WASHINGTON - A member of D.C.’s Advisory Neighborhood Commission is crying foul after she filed a public records request for police body cam video, and was hit with a huge bill.
The video shows D.C. police questioning three young boys in a Capitol Hill neighborhood just before Christmas. Police have said the boys were accused of threatening a man with a knife at a nearby CVS – accused but never charged.
A bystander took video because she was worried about so many officers stopping and frisking such young boys. The incident raised questions from neighbors about whether the police followed protocol, and ANC Commissioner Denise Krepp is trying to get those answers.
When she filed the public request, however, Krepp received an invoice for more than $5,000 or $23 per minute of video D.C. police say they would need to redact.
“You kind of cough and go that’s not transparency. That’s prohibitive and that stops people from asking for the video camera coverage,” Krepp said.
When Mayor Muriel Bowser announced the body camera program in 2016, she stressed that it would benefit transparency.
“It was a $5 million commitment then and we’re committed to a transparent system and work with the members of the council to have policies in place to make it very clear how we can use footage to keep our communities and our officers safe,” Bowser said in 2016.
When police want to share video with the public, they post it for free on their YouTube channel.
But in this case, they say the law allows them to charge even an elected official the full amount on the invoice.
“$5000 for body cam video of three young boys is outrageous and it makes me question what else. Where are these fees going? Who’s being paid $5000 to scrub videos and what are you scrubbing?” Krepp said.

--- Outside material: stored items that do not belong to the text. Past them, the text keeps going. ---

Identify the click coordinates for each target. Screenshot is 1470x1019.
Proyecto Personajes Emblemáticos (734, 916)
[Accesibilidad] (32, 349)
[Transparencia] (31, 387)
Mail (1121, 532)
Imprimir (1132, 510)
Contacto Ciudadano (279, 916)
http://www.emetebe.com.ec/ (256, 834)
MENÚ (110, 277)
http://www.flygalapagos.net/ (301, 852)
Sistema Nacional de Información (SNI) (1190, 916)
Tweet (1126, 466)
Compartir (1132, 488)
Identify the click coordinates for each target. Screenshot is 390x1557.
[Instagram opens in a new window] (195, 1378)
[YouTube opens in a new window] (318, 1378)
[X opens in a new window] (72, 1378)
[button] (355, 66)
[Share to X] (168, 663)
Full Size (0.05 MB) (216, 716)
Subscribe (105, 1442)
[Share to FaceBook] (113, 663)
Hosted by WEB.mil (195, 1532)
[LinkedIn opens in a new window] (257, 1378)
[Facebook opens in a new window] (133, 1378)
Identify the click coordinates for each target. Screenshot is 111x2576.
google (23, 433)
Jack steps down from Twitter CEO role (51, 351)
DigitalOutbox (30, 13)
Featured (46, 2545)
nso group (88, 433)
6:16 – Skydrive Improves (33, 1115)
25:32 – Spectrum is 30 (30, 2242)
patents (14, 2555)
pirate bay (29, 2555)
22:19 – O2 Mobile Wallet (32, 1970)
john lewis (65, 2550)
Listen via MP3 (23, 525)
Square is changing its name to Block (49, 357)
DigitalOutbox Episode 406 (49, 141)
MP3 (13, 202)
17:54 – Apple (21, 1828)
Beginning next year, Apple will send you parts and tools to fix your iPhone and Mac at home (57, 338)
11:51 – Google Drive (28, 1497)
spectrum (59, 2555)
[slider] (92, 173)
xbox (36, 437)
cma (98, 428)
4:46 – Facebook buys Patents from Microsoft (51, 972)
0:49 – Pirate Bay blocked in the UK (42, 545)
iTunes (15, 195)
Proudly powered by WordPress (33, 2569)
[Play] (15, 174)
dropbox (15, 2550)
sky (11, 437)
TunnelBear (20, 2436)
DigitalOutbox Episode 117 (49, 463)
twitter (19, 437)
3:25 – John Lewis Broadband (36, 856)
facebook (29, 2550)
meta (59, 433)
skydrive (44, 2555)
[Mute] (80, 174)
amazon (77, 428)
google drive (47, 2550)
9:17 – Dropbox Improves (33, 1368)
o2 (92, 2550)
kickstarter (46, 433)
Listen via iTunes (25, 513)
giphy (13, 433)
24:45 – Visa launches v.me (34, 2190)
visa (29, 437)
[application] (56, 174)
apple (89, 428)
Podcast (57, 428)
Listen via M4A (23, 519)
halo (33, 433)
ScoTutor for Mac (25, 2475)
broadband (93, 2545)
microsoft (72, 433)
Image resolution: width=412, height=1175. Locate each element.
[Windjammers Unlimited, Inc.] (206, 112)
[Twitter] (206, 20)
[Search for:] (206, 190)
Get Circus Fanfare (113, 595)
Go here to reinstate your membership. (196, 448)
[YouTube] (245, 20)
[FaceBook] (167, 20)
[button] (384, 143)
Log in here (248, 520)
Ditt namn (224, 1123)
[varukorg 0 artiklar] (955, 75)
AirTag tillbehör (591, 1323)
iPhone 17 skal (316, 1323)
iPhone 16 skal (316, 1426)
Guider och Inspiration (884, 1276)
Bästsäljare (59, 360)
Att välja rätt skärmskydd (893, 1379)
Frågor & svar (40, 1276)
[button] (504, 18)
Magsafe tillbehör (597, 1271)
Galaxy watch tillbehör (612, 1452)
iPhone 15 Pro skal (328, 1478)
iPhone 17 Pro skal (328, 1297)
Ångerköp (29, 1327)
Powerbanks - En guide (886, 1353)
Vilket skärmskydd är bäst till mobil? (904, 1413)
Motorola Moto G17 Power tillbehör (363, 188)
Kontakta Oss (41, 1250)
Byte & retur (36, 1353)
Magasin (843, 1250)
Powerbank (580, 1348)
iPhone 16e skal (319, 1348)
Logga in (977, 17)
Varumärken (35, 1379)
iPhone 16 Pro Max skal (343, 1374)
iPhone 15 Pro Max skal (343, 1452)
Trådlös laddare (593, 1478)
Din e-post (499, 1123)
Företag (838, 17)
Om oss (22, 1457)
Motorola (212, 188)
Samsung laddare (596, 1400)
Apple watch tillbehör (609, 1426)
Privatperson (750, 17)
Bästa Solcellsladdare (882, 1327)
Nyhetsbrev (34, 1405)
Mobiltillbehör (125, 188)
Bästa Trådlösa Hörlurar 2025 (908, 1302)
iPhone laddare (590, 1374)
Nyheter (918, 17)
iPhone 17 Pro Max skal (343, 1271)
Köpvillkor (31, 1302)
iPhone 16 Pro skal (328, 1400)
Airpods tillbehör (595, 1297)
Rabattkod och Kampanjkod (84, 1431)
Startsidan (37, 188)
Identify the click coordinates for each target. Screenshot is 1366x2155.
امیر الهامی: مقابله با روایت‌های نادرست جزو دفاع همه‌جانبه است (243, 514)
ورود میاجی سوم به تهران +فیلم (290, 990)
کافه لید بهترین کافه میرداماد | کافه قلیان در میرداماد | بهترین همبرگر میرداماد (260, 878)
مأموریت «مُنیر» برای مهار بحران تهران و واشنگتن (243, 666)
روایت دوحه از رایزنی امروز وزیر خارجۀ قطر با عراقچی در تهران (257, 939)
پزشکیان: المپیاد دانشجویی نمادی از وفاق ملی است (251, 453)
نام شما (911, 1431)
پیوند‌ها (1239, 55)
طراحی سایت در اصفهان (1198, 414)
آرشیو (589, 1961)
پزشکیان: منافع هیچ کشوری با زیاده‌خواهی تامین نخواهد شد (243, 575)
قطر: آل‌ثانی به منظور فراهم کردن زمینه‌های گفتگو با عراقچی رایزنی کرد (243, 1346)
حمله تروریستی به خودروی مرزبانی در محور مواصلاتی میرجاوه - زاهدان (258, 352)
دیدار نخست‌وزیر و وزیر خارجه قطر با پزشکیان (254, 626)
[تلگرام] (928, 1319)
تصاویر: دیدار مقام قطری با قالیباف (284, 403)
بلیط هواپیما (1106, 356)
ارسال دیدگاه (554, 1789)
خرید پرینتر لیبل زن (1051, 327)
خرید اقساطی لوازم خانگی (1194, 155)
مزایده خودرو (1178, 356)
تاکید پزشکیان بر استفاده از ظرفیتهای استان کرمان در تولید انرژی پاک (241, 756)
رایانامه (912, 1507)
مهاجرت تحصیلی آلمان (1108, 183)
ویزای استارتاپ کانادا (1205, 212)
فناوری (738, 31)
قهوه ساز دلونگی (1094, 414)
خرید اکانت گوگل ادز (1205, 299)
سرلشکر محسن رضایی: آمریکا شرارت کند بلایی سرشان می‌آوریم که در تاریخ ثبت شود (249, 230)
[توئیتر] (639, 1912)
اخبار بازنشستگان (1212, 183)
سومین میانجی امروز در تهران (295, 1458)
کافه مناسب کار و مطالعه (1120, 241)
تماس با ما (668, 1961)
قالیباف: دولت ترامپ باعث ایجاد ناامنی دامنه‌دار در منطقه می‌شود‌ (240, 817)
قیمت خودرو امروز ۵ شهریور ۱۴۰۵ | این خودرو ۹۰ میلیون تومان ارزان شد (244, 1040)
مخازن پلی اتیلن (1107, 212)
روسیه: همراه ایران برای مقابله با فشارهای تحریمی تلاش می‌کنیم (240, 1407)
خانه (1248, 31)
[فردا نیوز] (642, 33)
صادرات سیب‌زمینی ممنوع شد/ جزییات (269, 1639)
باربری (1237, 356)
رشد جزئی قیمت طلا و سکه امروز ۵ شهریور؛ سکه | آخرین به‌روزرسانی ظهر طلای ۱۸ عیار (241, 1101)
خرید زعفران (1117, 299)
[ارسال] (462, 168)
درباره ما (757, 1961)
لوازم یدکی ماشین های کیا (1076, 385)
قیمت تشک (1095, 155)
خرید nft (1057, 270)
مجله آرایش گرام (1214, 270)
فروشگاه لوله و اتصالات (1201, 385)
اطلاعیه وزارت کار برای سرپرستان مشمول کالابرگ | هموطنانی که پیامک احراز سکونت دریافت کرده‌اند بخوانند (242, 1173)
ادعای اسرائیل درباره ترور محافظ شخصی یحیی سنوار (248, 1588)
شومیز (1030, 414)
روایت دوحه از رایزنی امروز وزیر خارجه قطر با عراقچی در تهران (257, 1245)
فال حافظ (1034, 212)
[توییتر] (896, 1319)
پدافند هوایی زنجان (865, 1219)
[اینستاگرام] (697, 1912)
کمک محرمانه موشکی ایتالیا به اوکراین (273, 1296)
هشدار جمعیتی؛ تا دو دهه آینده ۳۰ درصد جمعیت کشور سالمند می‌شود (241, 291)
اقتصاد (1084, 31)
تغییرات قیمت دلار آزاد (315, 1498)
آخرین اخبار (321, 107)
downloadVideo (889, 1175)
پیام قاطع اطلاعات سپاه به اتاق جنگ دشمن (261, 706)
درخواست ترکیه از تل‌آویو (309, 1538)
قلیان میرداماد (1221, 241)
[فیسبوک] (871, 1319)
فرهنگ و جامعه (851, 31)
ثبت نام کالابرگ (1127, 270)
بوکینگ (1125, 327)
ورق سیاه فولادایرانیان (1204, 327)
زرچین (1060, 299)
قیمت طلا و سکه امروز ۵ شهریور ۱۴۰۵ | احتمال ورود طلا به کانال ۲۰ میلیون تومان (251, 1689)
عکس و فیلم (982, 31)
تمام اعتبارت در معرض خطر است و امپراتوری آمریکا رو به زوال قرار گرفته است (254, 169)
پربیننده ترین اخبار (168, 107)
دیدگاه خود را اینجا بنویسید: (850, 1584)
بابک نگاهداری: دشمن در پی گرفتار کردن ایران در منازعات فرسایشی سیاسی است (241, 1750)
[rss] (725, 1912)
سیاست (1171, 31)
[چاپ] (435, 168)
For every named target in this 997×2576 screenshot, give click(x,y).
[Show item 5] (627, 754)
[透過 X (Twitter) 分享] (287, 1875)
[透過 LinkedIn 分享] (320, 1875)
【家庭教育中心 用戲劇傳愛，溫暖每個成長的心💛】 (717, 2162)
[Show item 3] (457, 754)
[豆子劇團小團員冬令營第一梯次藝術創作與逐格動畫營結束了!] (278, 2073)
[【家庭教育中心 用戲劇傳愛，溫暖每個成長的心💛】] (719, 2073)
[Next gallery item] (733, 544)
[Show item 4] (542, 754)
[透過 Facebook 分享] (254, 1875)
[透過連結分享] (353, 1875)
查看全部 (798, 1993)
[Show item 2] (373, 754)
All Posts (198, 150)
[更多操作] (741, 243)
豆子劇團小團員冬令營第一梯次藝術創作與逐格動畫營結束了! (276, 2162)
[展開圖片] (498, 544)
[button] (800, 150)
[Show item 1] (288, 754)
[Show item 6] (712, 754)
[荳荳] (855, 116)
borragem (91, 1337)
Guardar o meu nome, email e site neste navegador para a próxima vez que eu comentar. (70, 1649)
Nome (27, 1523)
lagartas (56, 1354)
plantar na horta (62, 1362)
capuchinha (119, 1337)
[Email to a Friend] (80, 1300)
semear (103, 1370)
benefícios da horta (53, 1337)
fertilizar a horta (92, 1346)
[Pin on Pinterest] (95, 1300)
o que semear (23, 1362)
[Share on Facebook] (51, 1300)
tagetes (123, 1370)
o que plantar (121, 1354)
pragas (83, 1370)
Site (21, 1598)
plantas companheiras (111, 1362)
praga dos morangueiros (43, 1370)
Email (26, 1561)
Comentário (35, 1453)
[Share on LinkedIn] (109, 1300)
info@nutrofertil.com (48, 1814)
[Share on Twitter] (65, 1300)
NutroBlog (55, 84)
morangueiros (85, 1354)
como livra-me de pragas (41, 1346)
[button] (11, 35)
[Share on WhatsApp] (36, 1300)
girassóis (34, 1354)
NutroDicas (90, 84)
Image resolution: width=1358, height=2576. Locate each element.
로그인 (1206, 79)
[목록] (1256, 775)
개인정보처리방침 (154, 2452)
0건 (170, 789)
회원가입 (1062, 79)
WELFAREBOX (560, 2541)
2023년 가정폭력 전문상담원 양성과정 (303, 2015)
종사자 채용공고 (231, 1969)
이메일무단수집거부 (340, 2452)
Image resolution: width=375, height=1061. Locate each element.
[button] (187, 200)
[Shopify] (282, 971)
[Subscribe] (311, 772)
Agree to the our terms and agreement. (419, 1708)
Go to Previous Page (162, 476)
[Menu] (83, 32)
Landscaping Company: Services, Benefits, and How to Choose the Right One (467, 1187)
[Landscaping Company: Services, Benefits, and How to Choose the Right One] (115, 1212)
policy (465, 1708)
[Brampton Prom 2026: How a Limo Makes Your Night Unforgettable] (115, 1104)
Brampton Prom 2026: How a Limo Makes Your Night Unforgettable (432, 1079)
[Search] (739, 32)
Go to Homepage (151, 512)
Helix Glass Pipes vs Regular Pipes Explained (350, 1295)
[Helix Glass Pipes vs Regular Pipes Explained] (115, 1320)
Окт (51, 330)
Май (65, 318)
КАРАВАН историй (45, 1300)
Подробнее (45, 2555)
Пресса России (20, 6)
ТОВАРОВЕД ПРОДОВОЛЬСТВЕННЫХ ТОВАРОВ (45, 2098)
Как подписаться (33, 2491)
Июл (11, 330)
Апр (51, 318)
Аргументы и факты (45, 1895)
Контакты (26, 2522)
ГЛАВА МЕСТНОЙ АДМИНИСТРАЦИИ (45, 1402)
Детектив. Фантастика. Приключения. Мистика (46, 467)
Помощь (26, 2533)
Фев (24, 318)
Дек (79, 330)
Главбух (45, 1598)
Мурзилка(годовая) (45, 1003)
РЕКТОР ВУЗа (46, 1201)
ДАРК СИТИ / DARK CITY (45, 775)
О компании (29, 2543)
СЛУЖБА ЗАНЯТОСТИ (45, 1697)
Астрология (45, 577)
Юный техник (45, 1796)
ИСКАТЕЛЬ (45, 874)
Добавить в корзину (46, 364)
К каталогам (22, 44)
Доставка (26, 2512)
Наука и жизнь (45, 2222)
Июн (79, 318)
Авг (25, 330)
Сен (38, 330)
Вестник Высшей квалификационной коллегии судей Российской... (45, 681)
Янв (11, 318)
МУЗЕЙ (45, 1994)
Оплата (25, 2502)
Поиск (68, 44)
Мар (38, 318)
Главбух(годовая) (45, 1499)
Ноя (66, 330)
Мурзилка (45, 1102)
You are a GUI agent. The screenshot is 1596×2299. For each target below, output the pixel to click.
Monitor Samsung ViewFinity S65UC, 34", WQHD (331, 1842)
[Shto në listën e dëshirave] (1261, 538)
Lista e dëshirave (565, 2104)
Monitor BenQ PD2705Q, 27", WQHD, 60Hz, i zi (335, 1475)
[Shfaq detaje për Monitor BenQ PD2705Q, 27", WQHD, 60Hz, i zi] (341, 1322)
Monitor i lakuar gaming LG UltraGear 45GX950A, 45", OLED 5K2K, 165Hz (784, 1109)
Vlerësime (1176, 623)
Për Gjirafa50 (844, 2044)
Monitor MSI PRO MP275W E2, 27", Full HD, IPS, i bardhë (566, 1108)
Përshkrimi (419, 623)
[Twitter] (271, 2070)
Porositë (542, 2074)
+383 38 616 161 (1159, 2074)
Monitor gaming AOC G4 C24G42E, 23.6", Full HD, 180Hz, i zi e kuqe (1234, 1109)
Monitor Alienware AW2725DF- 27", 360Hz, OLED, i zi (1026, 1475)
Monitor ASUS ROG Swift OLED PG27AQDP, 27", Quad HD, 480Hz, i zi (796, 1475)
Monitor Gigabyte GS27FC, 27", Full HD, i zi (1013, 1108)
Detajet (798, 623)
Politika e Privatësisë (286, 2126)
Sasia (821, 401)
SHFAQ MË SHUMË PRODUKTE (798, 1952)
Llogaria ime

D.C. police have reached out to FOX 5 with a statement regarding the policy:
The FOIA office advised Commissioner Krepp of the costs that would be incurred for the redaction process as only involved parties are allowed to view the un-redacted version. The redaction of BWC video is done at a contracted price by a third party vendor, the cost of which is then charged to the requester, per the DCMR.
Commander Kane of the First District has spoken with Commissioner Krepp regarding the incident and agreed to attend an upcoming community meeting.